● **Extrait source**:
--------------------

Feu Hassan II n’était pas seulement un Roi visionnaire, mais le fin stratège d’un Royaume alliant tradition et modernité. En engageant le Maroc envers la CEDAW, le Souverain défunt posa les bases d’un pays réformiste, mêlant tradition et modernité.
À la veille de son adhésion, le Maroc traversait des décennies où les droits des femmes étaient souvent éclipsés par des traditions et des normes patriarcales. Pourtant, dans l’ombre de ces structures conservatrices, des voix s’élevaient. Les associations féminines et les activistes des droits humains œuvraient sans relâche pour faire entendre leurs revendications. Leur combat trouvait écho dans les évolutions mondiales : dans les années 1970 et 1980, la reconnaissance des droits des femmes devenait une priorité sur la scène internationale.
Le 18 décembre 1979, l’Assemblée générale des Nations Unies adopta la CEDAW, une convention ambitieuse qui appelait les pays à éradiquer toutes les formes de discrimination envers les femmes. Cette avancée inspira nombre de nations, dont le Maroc. Mais dans les années 1980, le pays hésitait encore à franchir ce pas, tiraillé entre les conservateurs qui craignaient une remise en question des fondements culturels et religieux, et les progressistes qui y voyaient une opportunité de modernisation.
D’ailleurs, dans un discours mémorable datant de la même année, Feu Hassan II avait souligné la nécessité d’une réforme sociétale en affirmant : «Nous ne pouvons bâtir un Maroc moderne sans accorder aux femmes une place digne de leur rôle central dans notre société». Ces mots qui ont d’emblée fait l’objet d’un appel à dépasser les clivages pour embrasser une vision d’équité et de progrès.

--------------------

● **Données fournies**:
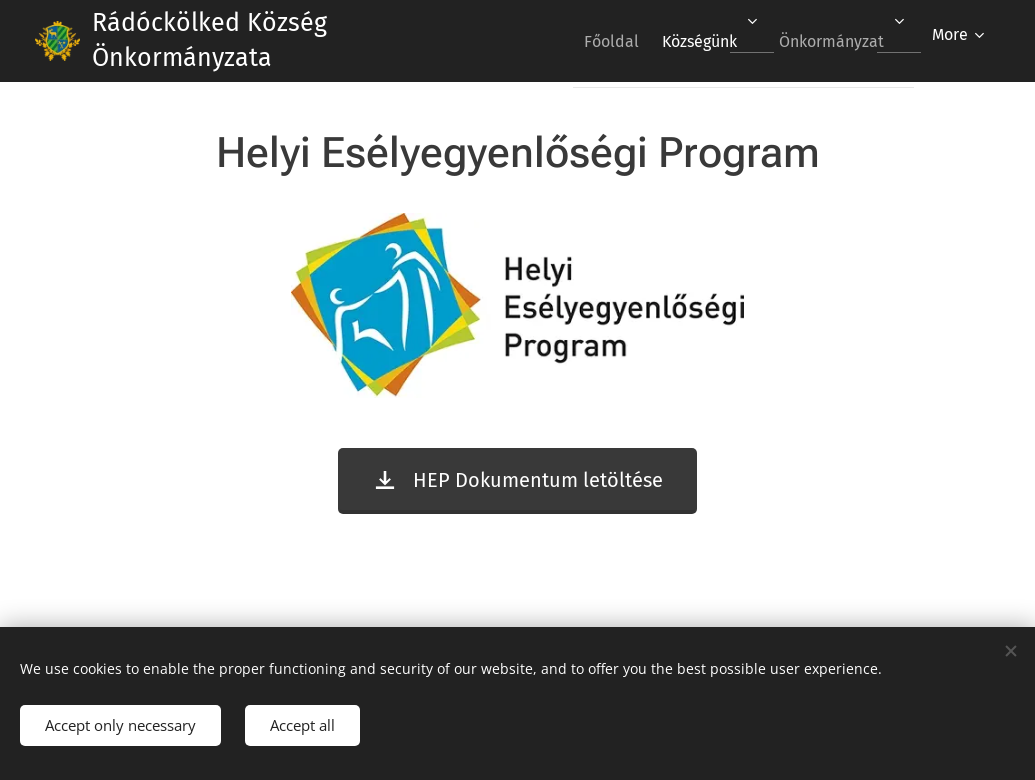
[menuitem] (588, 41)
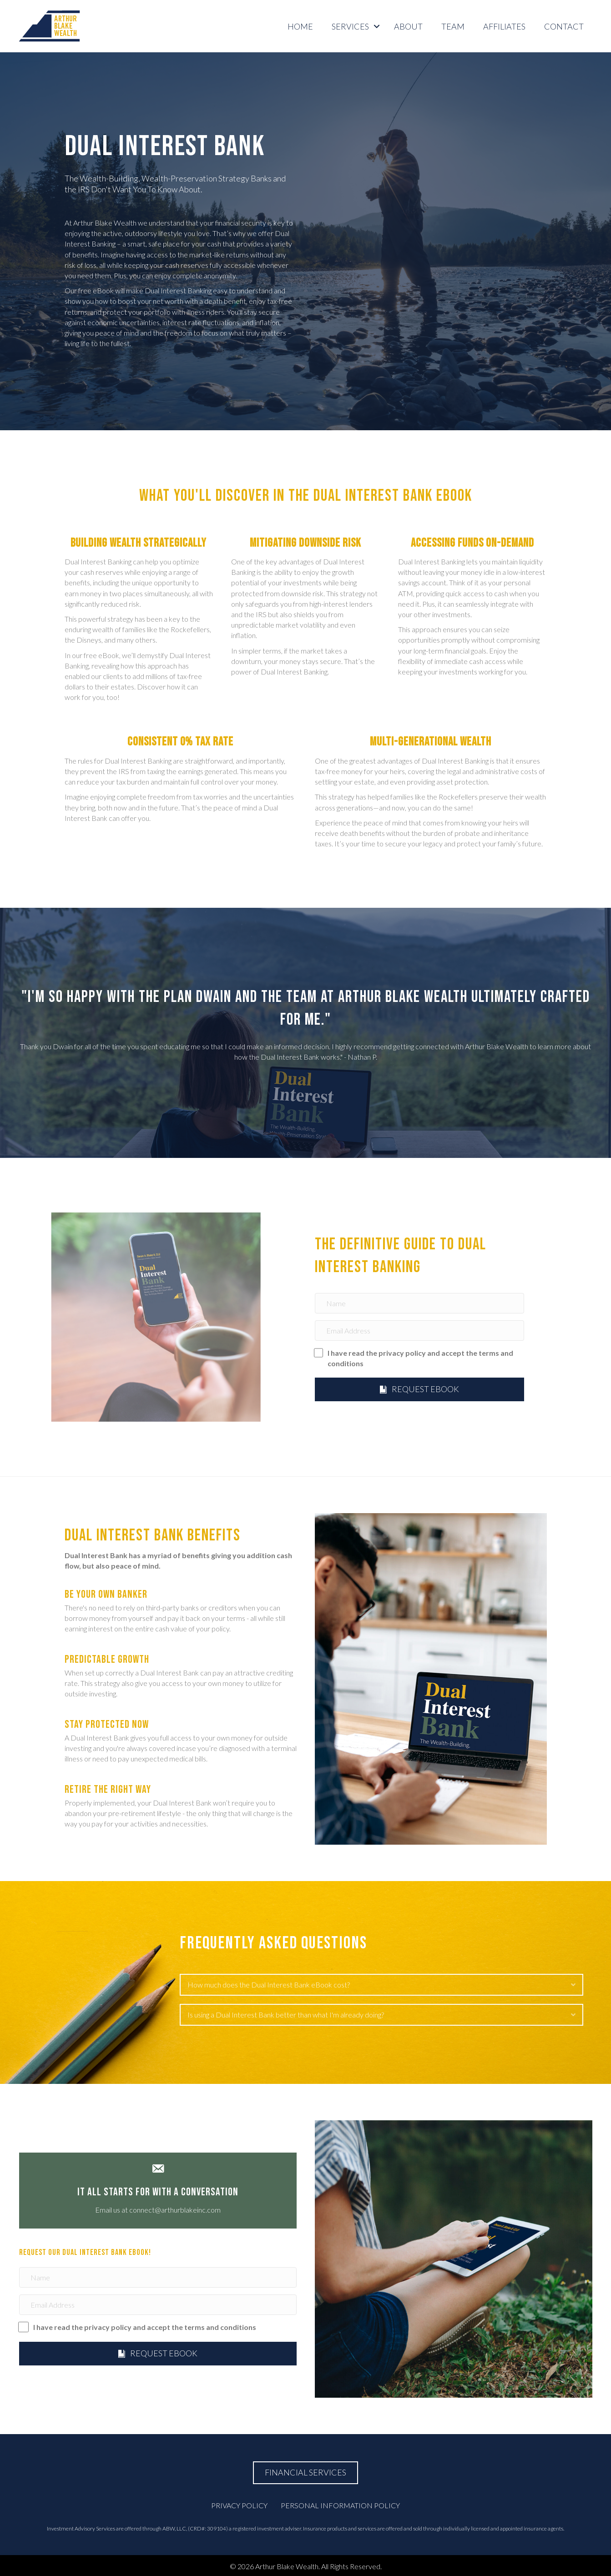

--------------------

● **Série d'exercices**:
1 > Répondez aux questions suivantes à partir de l'extrait sur le Maroc et la CEDAW :
(a) À quelle date l'Assemblée générale des Nations Unies adopta-t-elle la CEDAW ?
(b) Qui œuvrait sans relâche pour faire entendre les revendications des femmes avant l'adhésion du Maroc ?
(c) Entre quels deux camps le pays était-il tiraillé dans les années 1980, et quelle position attribue-t-on à chacun ?
2 > Poursuivez l'extrait sur le Maroc et la CEDAW à partir de sa dernière phrase.

● **Réponses rédigées**:
1 >
(a) Le 18 décembre 1979.
(b) Les associations féminines et les activistes des droits humains.
(c) Entre les conservateurs, qui craignaient une remise en question des fondements culturels et religieux, et les progressistes, qui y voyaient une opportunité de modernisation.

2 >
Le moment décisif…
Le Maroc fit le choix de s’engager officiellement envers la CEDAW en 1993, une année marquante dans l’histoire des droits humains au niveau national. Cet acte d’adhésion reflétait la volonté politique d’aligner le Maroc sur les standards internationaux.
Mais cette décision ne s’est pas faite sans débat puisqu’elle résultait d’un dialogue complexe entre tradition et modernité, dans un contexte où les mouvements féministes gagnaient en force et où l’État commençait à reconnaître la nécessité de réformes sociétales. Les organisations féminines jouèrent un rôle clé, multipliant les plaidoyers et les discussions pour démontrer que l’égalité des sexes pouvait coexister avec les valeurs culturelles marocaines.
Dans ce sens, le défunt Roi Hassan II, conscient des résistances, déclara alors que «réformer ne signifie pas renier nos traditions, mais adapter nos valeurs à un monde en perpétuel changement, tout en respectant l’essence de notre identité». Et c’est cette vision éclairée qui guida les efforts de modernisation, tout en ancrant les réformes dans un cadre de respect des spécificités culturelles marocaines.
L’adhésion fut un événement porteur d’espoir, mais également une promesse d’action, car en acceptant la convention, le Maroc s’engageait à modifier ses lois et pratiques discriminatoires pour garantir les droits des femmes dans les domaines économique, politique, social et culturel.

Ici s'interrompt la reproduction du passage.